Dataset entries
☆ ☆ ☆ ☆ ☆ ☆ ☆
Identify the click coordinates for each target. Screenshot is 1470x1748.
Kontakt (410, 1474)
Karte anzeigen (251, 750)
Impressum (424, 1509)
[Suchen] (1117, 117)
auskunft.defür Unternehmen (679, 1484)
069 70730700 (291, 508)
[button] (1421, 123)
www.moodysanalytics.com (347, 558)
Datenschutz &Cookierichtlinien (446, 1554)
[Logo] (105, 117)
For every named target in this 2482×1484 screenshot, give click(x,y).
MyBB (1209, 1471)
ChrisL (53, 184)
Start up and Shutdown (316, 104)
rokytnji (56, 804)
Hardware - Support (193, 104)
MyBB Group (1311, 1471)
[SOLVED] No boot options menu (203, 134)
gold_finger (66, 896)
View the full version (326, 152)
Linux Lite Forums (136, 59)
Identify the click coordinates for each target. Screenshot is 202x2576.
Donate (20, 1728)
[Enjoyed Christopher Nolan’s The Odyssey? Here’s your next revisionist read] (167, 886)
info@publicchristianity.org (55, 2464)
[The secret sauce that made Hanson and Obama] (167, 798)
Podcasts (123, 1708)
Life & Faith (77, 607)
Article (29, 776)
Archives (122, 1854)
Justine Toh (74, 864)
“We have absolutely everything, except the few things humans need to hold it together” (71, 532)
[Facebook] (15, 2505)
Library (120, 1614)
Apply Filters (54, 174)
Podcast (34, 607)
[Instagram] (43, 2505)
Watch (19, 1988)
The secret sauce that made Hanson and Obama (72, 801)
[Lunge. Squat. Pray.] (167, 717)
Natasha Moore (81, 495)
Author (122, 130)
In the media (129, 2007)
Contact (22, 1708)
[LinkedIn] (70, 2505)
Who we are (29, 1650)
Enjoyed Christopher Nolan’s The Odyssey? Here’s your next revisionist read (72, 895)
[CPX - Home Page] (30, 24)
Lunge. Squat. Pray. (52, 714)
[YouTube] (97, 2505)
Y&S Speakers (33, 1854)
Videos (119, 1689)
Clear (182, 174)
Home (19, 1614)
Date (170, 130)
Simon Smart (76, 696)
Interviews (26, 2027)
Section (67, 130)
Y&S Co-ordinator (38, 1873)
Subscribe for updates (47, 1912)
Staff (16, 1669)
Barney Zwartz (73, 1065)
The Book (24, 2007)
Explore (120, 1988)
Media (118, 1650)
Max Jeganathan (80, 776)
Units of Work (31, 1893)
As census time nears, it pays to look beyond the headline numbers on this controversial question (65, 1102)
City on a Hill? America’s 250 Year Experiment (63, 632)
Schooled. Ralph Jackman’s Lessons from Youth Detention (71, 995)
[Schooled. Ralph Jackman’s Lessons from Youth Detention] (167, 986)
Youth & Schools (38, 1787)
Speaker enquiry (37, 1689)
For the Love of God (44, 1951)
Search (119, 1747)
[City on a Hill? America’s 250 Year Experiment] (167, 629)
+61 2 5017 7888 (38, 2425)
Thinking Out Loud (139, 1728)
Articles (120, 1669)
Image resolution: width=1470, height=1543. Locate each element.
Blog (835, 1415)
☆ ☆ ☆ ☆ ☆ ☆ ☆
▸ Exercise description
Each line of the data must be set down again as it is.

▸ Expected answer
Identify the click coordinates for each target. Screenshot is 1470x1748.
Kontakt (410, 1474)
Karte anzeigen (251, 750)
Impressum (424, 1509)
[Suchen] (1117, 117)
auskunft.defür Unternehmen (679, 1484)
069 70730700 (291, 508)
[button] (1421, 123)
www.moodysanalytics.com (347, 558)
Datenschutz &Cookierichtlinien (446, 1554)
[Logo] (105, 117)
For every named target in this 2482×1484 screenshot, give click(x,y).
MyBB (1209, 1471)
ChrisL (53, 184)
Start up and Shutdown (316, 104)
rokytnji (56, 804)
Hardware - Support (193, 104)
MyBB Group (1311, 1471)
[SOLVED] No boot options menu (203, 134)
gold_finger (66, 896)
View the full version (326, 152)
Linux Lite Forums (136, 59)
Identify the click coordinates for each target. Screenshot is 202x2576.
Donate (20, 1728)
[Enjoyed Christopher Nolan’s The Odyssey? Here’s your next revisionist read] (167, 886)
info@publicchristianity.org (55, 2464)
[The secret sauce that made Hanson and Obama] (167, 798)
Podcasts (123, 1708)
Life & Faith (77, 607)
Article (29, 776)
Archives (122, 1854)
Justine Toh (74, 864)
“We have absolutely everything, except the few things humans need to hold it together” (71, 532)
[Facebook] (15, 2505)
Library (120, 1614)
Apply Filters (54, 174)
Podcast (34, 607)
[Instagram] (43, 2505)
Watch (19, 1988)
The secret sauce that made Hanson and Obama (72, 801)
[Lunge. Squat. Pray.] (167, 717)
Natasha Moore (81, 495)
Author (122, 130)
In the media (129, 2007)
Contact (22, 1708)
[LinkedIn] (70, 2505)
Who we are (29, 1650)
Enjoyed Christopher Nolan’s The Odyssey? Here’s your next revisionist read (72, 895)
[CPX - Home Page] (30, 24)
Lunge. Squat. Pray. (52, 714)
[YouTube] (97, 2505)
Y&S Speakers (33, 1854)
Videos (119, 1689)
Clear (182, 174)
Home (19, 1614)
Date (170, 130)
Simon Smart (76, 696)
Interviews (26, 2027)
Section (67, 130)
Y&S Co-ordinator (38, 1873)
Subscribe for updates (47, 1912)
Staff (16, 1669)
Barney Zwartz (73, 1065)
The Book (24, 2007)
Explore (120, 1988)
Media (118, 1650)
Max Jeganathan (80, 776)
Units of Work (31, 1893)
As census time nears, it pays to look beyond the headline numbers on this controversial question (65, 1102)
City on a Hill? America’s 250 Year Experiment (63, 632)
Schooled. Ralph Jackman’s Lessons from Youth Detention (71, 995)
[Schooled. Ralph Jackman’s Lessons from Youth Detention] (167, 986)
Youth & Schools (38, 1787)
Speaker enquiry (37, 1689)
For the Love of God (44, 1951)
Search (119, 1747)
[City on a Hill? America’s 250 Year Experiment] (167, 629)
+61 2 5017 7888 (38, 2425)
Thinking Out Loud (139, 1728)
Articles (120, 1669)
Image resolution: width=1470, height=1543. Locate each element.
Blog (835, 1415)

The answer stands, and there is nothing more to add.